Where the hell was Reed?
They were at the base of the stairs now, and all of a sudden she realized his intention. It was not to force her up the narrow, open staircase, but to thrust her into the closet of the bathroom, a tiny space filled with spiders and mold without a window or any air.
Oh, God, no!
Images of being locked in the coffin shrieked through her brain. “She got what she deserved. Twenty years locked up and that fuckin’ attorney, your uncle, him too. Had to live with what he’d done and lost his damned case.”
Her heart twisted as she considered Uncle Alex, a weak man who couldn’t resist the seduction of Blondell O’Henry, like so many others. He’d given up his integrity for her, but then maybe he didn’t have much to begin with.
“It was his gun, y’know.”
“What?”
“Blondell didn’t own a gun, but she’d been with him, so I figured he brought it.”
She wouldn’t believe it. “No way.”
“Then she took it from him, ’cause it was his. I figured she intended to kill the kids anyway. They were just added baggage that kept her tied to her ex, and by the way, he’s a real bastard.”
“But to shoot her children . . .” Even to plan it was too gruesome and horrible to consider.
Camp walked her to the closet of the bathroom, an awful, tight place that was so small she could barely turn around, the air inside thick.
No, no, no!
“That’s why the gun was never found. I figure she ditched it, called him, and blackmailed him, and he came and got it before the cops got here.”
“That’s all just conjecture, and if he were here,” she said, suddenly desperate to vindicate her uncle, a man who had considered her his favorite niece, “why were there no tire tracks, apart from Blondell’s?”

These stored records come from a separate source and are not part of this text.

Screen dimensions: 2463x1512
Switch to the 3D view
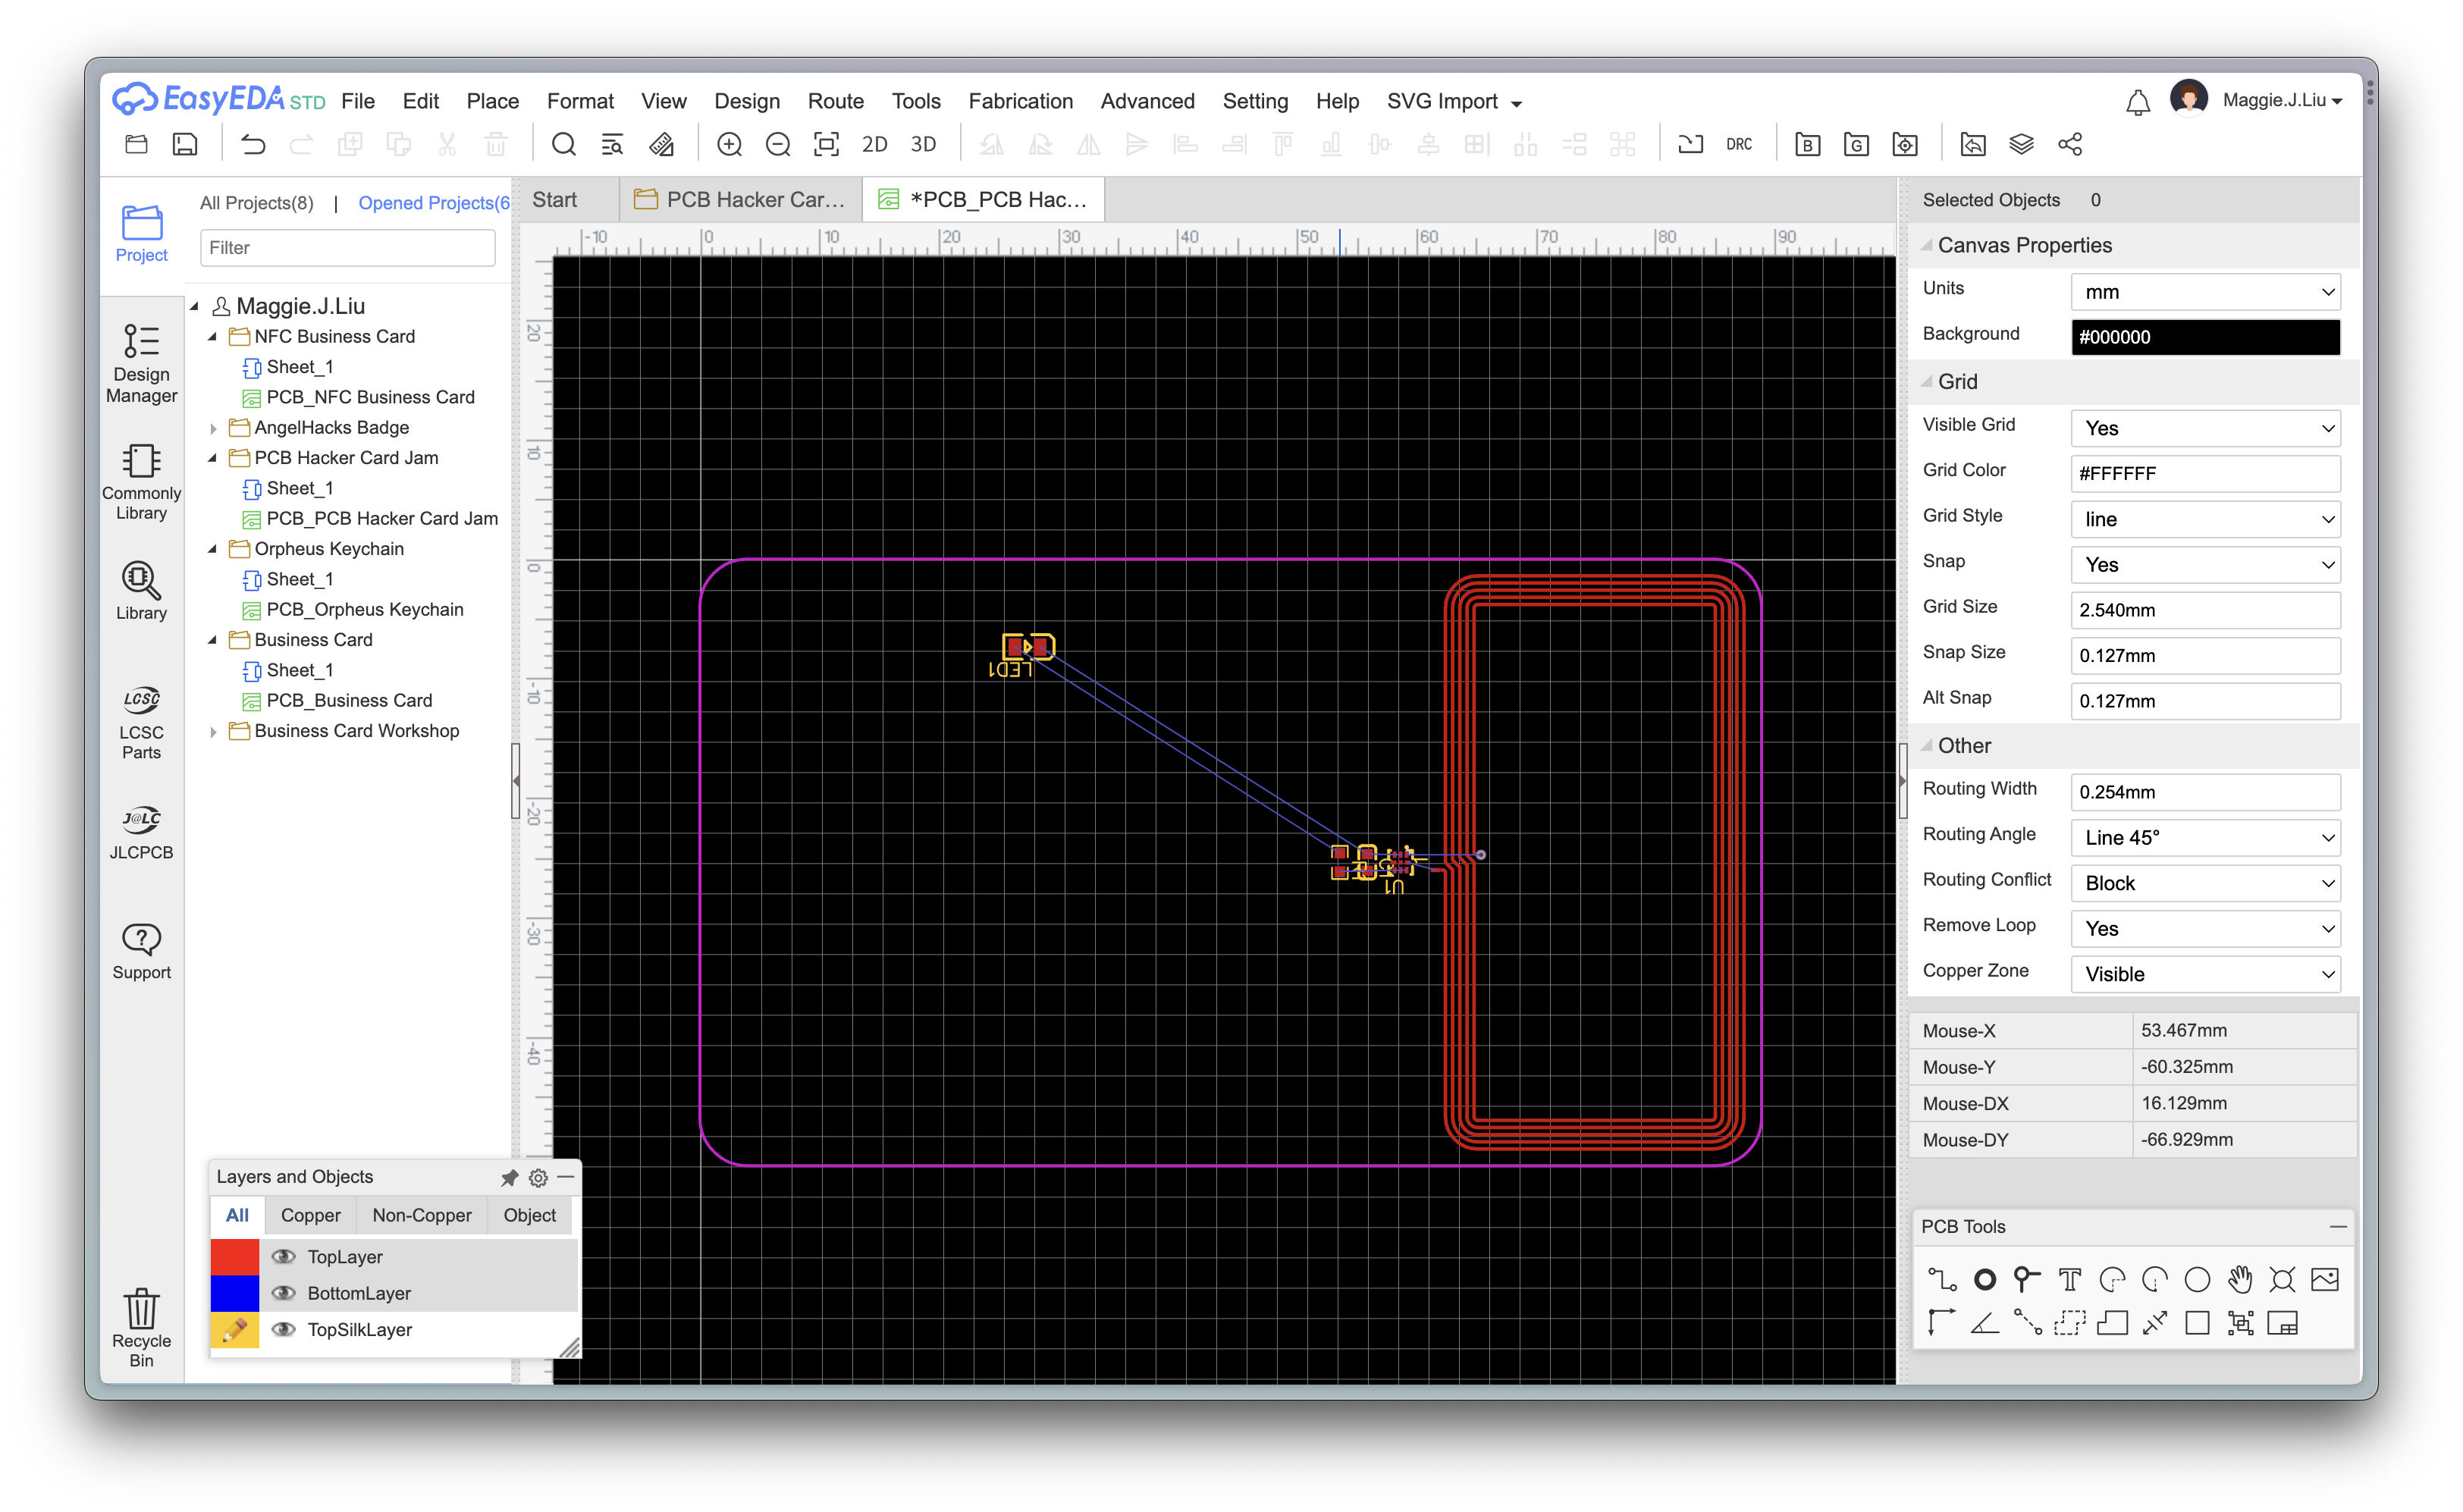click(x=923, y=144)
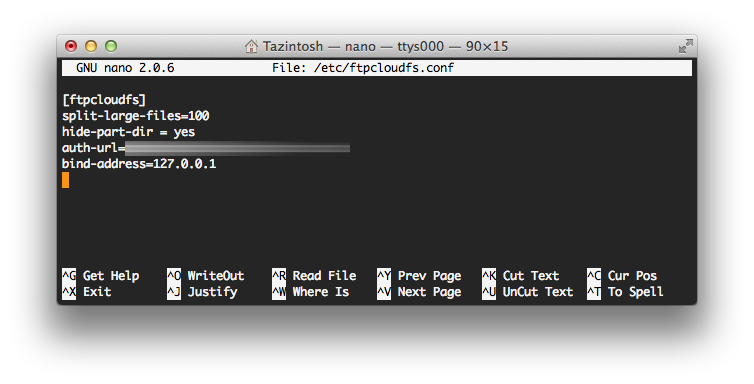Click the ^X Exit shortcut

click(87, 292)
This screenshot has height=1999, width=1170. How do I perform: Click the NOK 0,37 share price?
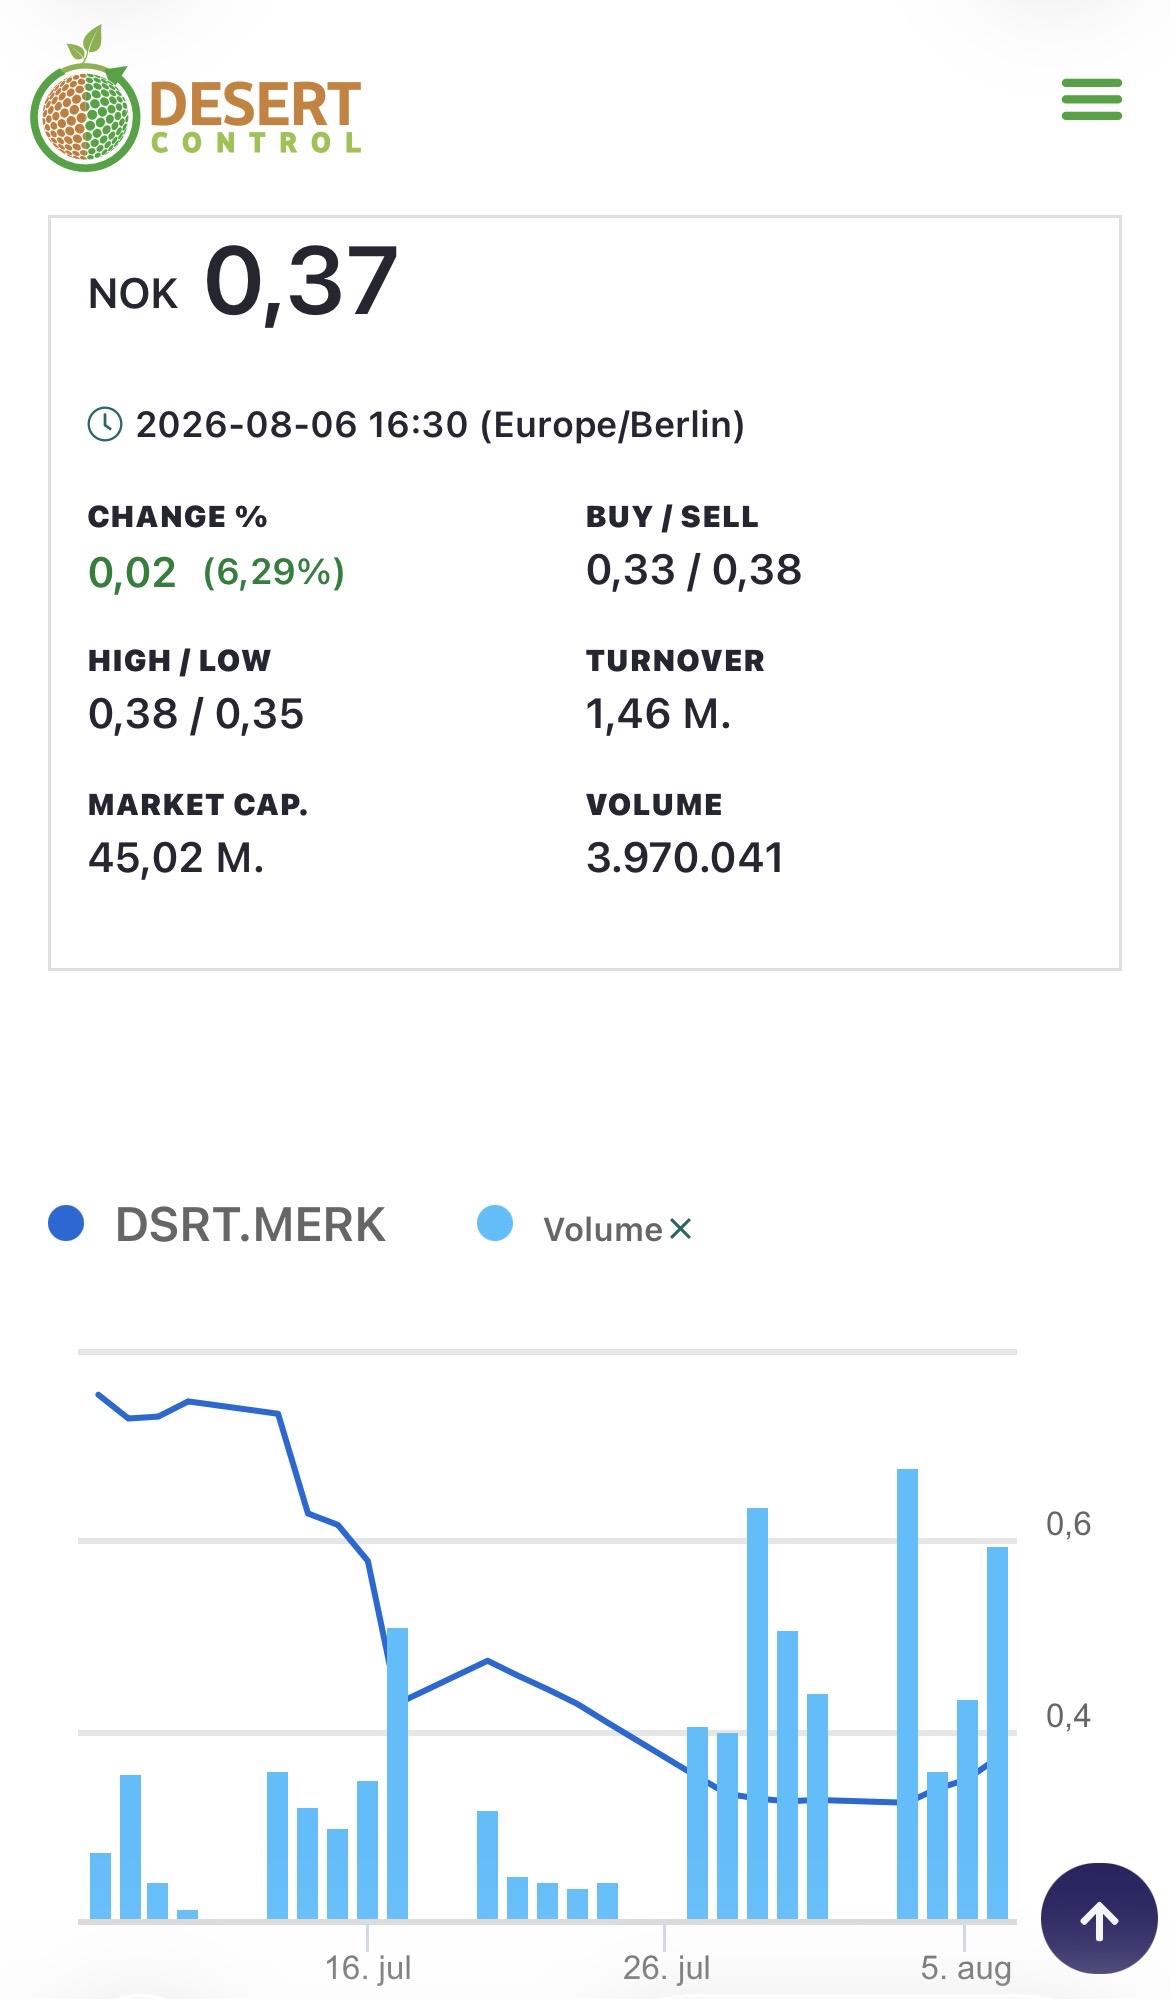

“For a big deal reporter, you’re pretty damned stupid. He used a canoe, at least that’s the way I figured it. Didn’t he have him a house across the lake?”
“No, he lived in town, but . . .” She thought of the farm with the horses. Oh, God, Uncle Alex had known the truth all along! Had been a part of it! Her knees felt weak at his complicity. She’d discovered his affair with Blondell and half understood it, as his marriage to his wife had withered over time, culminating with the loss of their children, but she hadn’t been able to believe that he’d been here, at the cabin, on the night Amity was killed and the other children wounded. He would’ve heard the shots, even over the rain. And he didn’t turn around, try to come back and save them. But then, neither had the monster who held her in his grip.
“You had to have had a car,” she said, panicking as the door of the bathroom was suddenly in front of her face. She couldn’t go into that bathroom. Couldn’t! Still he propelled her onward.
“Truck,” he said. “An old beater I borrowed from a neighbor who was out of town and barely used it anyway. I parked a mile away near an old huntin’ blind.” He laughed a little. “I know how to make myself disappear, y’know. How to cover my tracks. Been a hunter all my life. That’s where my truck’s parked tonight, and Donny Ray, he’s got another alibi for me. Just like before. Now let’s get this over with.”